• _Entries provided_
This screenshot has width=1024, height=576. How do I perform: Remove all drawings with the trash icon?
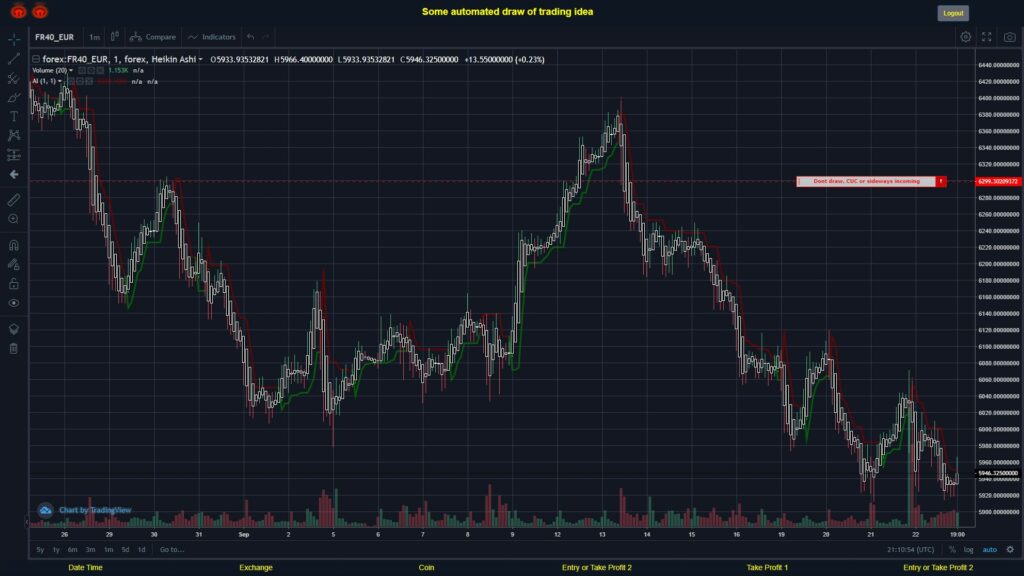coord(13,348)
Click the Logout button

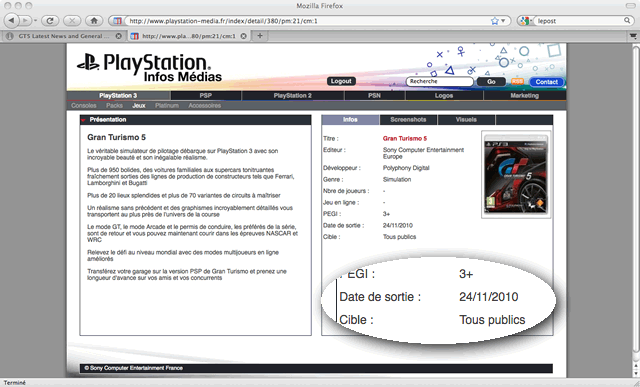coord(341,81)
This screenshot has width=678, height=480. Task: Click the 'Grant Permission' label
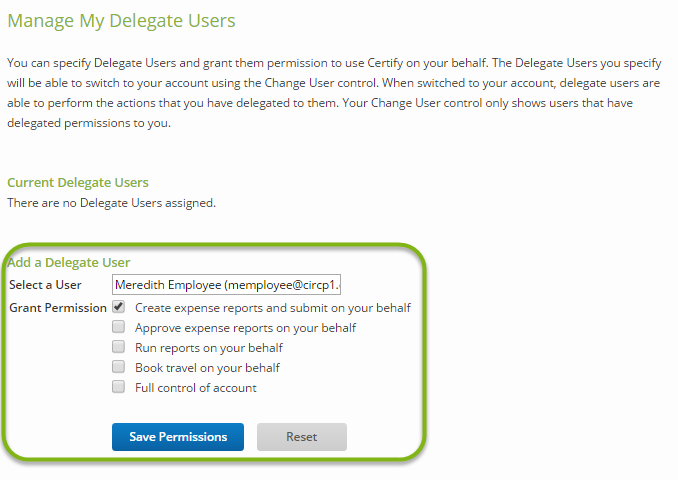[58, 308]
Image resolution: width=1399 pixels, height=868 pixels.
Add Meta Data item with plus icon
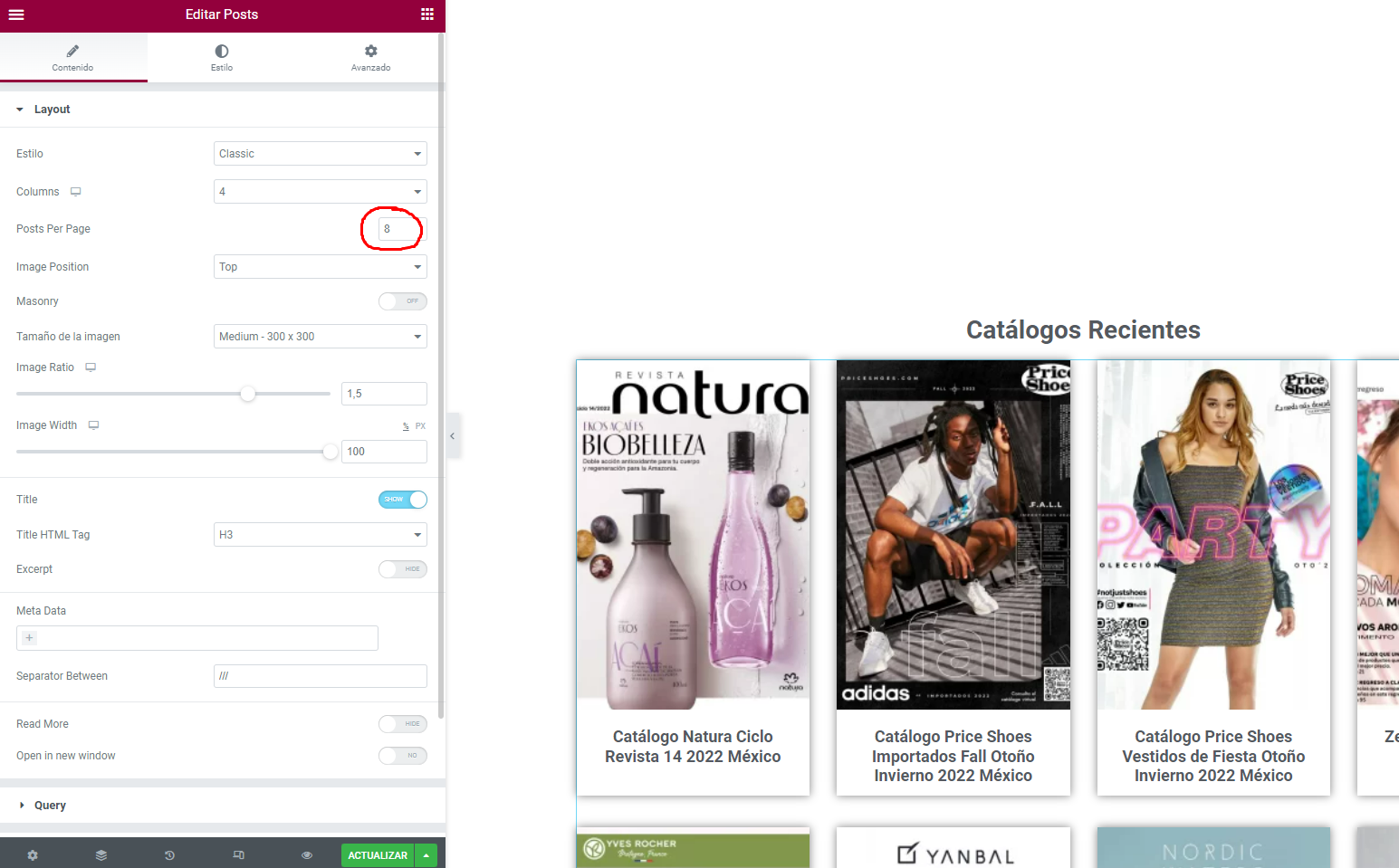pos(30,638)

• _Your instructions_
Every record above needs to be repeated exactly; pictures are to be left out.

• _Response box_
This screenshot has width=1024, height=576. How do I perform: Remove all drawings with the trash icon?
coord(13,348)
Click the Logout button

coord(341,81)
This screenshot has width=678, height=480. Task: Click the 'Grant Permission' label
[58, 308]
Image resolution: width=1399 pixels, height=868 pixels.
Add Meta Data item with plus icon
pos(30,638)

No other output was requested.